→ Action item: Return the listing beneath precisely, with every line intact.

→ Data provided:
• • • • •

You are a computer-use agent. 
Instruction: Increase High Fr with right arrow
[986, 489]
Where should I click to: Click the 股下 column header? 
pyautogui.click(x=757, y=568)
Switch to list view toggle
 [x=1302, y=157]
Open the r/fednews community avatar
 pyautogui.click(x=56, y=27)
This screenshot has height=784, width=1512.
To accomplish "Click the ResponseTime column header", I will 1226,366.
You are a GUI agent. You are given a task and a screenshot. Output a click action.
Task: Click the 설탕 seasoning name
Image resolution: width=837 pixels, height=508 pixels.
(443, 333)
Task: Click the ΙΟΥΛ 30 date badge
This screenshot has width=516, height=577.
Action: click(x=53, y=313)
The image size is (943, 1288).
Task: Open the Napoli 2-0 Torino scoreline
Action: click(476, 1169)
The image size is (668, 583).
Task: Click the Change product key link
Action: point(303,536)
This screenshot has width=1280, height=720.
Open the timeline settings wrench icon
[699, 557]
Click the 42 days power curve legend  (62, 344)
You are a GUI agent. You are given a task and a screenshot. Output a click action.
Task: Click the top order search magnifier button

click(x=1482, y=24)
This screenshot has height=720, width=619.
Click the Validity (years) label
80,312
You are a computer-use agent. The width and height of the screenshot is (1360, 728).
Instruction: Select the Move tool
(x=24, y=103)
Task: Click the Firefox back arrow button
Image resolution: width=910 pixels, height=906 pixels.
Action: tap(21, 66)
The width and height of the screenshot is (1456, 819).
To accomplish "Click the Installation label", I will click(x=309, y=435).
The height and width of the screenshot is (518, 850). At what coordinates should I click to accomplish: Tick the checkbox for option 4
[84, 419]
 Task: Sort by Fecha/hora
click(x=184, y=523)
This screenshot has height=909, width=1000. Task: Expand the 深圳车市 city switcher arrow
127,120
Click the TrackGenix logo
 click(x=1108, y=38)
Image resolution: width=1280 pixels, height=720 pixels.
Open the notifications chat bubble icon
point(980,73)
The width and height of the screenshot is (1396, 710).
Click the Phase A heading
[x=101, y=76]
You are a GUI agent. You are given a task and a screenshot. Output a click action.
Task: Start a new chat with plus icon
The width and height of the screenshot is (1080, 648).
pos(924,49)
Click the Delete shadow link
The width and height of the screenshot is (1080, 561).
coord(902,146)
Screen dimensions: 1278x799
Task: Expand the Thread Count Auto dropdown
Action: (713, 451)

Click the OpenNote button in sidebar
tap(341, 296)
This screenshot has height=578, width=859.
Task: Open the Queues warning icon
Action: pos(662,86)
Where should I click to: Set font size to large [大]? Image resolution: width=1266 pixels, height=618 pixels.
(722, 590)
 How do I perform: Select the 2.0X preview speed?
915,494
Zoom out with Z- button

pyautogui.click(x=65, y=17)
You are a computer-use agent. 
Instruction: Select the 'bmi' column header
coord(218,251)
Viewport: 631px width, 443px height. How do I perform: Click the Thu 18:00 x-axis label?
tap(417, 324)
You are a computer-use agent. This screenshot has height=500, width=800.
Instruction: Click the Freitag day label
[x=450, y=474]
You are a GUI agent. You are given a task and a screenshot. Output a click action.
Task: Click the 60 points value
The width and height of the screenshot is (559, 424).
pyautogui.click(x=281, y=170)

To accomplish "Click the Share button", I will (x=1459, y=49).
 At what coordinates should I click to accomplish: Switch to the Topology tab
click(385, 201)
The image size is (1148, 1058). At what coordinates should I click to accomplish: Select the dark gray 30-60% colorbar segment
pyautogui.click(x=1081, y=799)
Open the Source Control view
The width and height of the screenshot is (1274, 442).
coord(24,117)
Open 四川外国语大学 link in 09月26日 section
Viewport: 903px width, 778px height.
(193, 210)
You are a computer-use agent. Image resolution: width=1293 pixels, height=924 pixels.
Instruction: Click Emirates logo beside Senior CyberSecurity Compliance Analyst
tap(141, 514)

• • • • •

→ Answer below:
You are a computer-use agent. 
Instruction: Increase High Fr with right arrow
[986, 489]
Where should I click to: Click the 股下 column header? 
pyautogui.click(x=757, y=568)
Switch to list view toggle
 [x=1302, y=157]
Open the r/fednews community avatar
 pyautogui.click(x=56, y=27)
This screenshot has height=784, width=1512.
To accomplish "Click the ResponseTime column header", I will 1226,366.
You are a GUI agent. You are given a task and a screenshot. Output a click action.
Task: Click the 설탕 seasoning name
Image resolution: width=837 pixels, height=508 pixels.
(443, 333)
Task: Click the ΙΟΥΛ 30 date badge
This screenshot has width=516, height=577.
Action: click(x=53, y=313)
The image size is (943, 1288).
Task: Open the Napoli 2-0 Torino scoreline
Action: click(476, 1169)
The image size is (668, 583).
Task: Click the Change product key link
Action: point(303,536)
This screenshot has width=1280, height=720.
Open the timeline settings wrench icon
[699, 557]
Click the 42 days power curve legend  (62, 344)
You are a GUI agent. You are given a task and a screenshot. Output a click action.
Task: Click the top order search magnifier button

click(x=1482, y=24)
This screenshot has height=720, width=619.
Click the Validity (years) label
80,312
You are a computer-use agent. The width and height of the screenshot is (1360, 728).
Instruction: Select the Move tool
(x=24, y=103)
Task: Click the Firefox back arrow button
Image resolution: width=910 pixels, height=906 pixels.
Action: tap(21, 66)
The width and height of the screenshot is (1456, 819).
To accomplish "Click the Installation label", I will click(x=309, y=435).
The height and width of the screenshot is (518, 850). At what coordinates should I click to accomplish: Tick the checkbox for option 4
[84, 419]
 Task: Sort by Fecha/hora
click(x=184, y=523)
This screenshot has height=909, width=1000. Task: Expand the 深圳车市 city switcher arrow
127,120
Click the TrackGenix logo
 click(x=1108, y=38)
Image resolution: width=1280 pixels, height=720 pixels.
Open the notifications chat bubble icon
point(980,73)
The width and height of the screenshot is (1396, 710).
Click the Phase A heading
[x=101, y=76]
You are a GUI agent. You are given a task and a screenshot. Output a click action.
Task: Start a new chat with plus icon
The width and height of the screenshot is (1080, 648).
pos(924,49)
Click the Delete shadow link
The width and height of the screenshot is (1080, 561).
coord(902,146)
Screen dimensions: 1278x799
Task: Expand the Thread Count Auto dropdown
Action: (713, 451)

Click the OpenNote button in sidebar
tap(341, 296)
This screenshot has height=578, width=859.
Task: Open the Queues warning icon
Action: pos(662,86)
Where should I click to: Set font size to large [大]? Image resolution: width=1266 pixels, height=618 pixels.
(722, 590)
 How do I perform: Select the 2.0X preview speed?
915,494
Zoom out with Z- button

pyautogui.click(x=65, y=17)
You are a computer-use agent. 
Instruction: Select the 'bmi' column header
coord(218,251)
Viewport: 631px width, 443px height. How do I perform: Click the Thu 18:00 x-axis label?
tap(417, 324)
You are a computer-use agent. This screenshot has height=500, width=800.
Instruction: Click the Freitag day label
[x=450, y=474]
You are a GUI agent. You are given a task and a screenshot. Output a click action.
Task: Click the 60 points value
The width and height of the screenshot is (559, 424).
pyautogui.click(x=281, y=170)

To accomplish "Click the Share button", I will (x=1459, y=49).
 At what coordinates should I click to accomplish: Switch to the Topology tab
click(385, 201)
The image size is (1148, 1058). At what coordinates should I click to accomplish: Select the dark gray 30-60% colorbar segment
pyautogui.click(x=1081, y=799)
Open the Source Control view
The width and height of the screenshot is (1274, 442).
coord(24,117)
Open 四川外国语大学 link in 09月26日 section
Viewport: 903px width, 778px height.
(193, 210)
You are a computer-use agent. Image resolution: width=1293 pixels, height=924 pixels.
Instruction: Click Emirates logo beside Senior CyberSecurity Compliance Analyst
tap(141, 514)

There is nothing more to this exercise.